■ **What the task asks**:
Would you print all of the records below exactly, without skipping any?

[Collected data]
────────────────────────────────────────
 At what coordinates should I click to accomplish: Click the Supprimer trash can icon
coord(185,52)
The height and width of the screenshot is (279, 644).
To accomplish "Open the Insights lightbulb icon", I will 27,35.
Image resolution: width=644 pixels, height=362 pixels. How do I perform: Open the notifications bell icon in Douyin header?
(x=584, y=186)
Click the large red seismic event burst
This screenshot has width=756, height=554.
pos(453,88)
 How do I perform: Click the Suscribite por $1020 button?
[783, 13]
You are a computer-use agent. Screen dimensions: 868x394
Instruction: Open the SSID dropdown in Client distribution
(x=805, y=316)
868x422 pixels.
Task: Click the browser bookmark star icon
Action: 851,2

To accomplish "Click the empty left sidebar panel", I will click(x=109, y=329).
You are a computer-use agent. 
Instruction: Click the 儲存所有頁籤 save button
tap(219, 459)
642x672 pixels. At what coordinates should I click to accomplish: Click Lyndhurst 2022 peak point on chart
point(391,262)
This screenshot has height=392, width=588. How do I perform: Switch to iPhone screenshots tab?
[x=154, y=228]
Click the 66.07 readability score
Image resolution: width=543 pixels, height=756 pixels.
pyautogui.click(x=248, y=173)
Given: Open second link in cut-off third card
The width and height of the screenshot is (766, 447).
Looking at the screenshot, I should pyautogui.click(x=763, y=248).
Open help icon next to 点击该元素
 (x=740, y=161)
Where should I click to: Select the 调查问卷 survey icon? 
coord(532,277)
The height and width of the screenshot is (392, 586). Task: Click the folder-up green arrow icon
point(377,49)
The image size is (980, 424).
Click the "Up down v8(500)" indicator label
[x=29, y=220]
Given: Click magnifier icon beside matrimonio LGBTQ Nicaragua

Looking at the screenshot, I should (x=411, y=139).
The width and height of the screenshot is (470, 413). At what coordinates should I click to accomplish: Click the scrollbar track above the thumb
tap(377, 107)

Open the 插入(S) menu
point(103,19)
────────────────────────────────────────
■ **Written response**:
 At what coordinates should I click to accomplish: Click the Supprimer trash can icon
coord(185,52)
The height and width of the screenshot is (279, 644).
To accomplish "Open the Insights lightbulb icon", I will 27,35.
Image resolution: width=644 pixels, height=362 pixels. How do I perform: Open the notifications bell icon in Douyin header?
(x=584, y=186)
Click the large red seismic event burst
This screenshot has width=756, height=554.
pos(453,88)
 How do I perform: Click the Suscribite por $1020 button?
[783, 13]
You are a computer-use agent. Screen dimensions: 868x394
Instruction: Open the SSID dropdown in Client distribution
(x=805, y=316)
868x422 pixels.
Task: Click the browser bookmark star icon
Action: 851,2

To accomplish "Click the empty left sidebar panel", I will click(x=109, y=329).
You are a computer-use agent. 
Instruction: Click the 儲存所有頁籤 save button
tap(219, 459)
642x672 pixels. At what coordinates should I click to accomplish: Click Lyndhurst 2022 peak point on chart
point(391,262)
This screenshot has height=392, width=588. How do I perform: Switch to iPhone screenshots tab?
[x=154, y=228]
Click the 66.07 readability score
Image resolution: width=543 pixels, height=756 pixels.
pyautogui.click(x=248, y=173)
Given: Open second link in cut-off third card
The width and height of the screenshot is (766, 447).
Looking at the screenshot, I should pyautogui.click(x=763, y=248).
Open help icon next to 点击该元素
 (x=740, y=161)
Where should I click to: Select the 调查问卷 survey icon? 
coord(532,277)
The height and width of the screenshot is (392, 586). Task: Click the folder-up green arrow icon
point(377,49)
The image size is (980, 424).
Click the "Up down v8(500)" indicator label
[x=29, y=220]
Given: Click magnifier icon beside matrimonio LGBTQ Nicaragua

Looking at the screenshot, I should (x=411, y=139).
The width and height of the screenshot is (470, 413). At what coordinates should I click to accomplish: Click the scrollbar track above the thumb
tap(377, 107)

Open the 插入(S) menu
point(103,19)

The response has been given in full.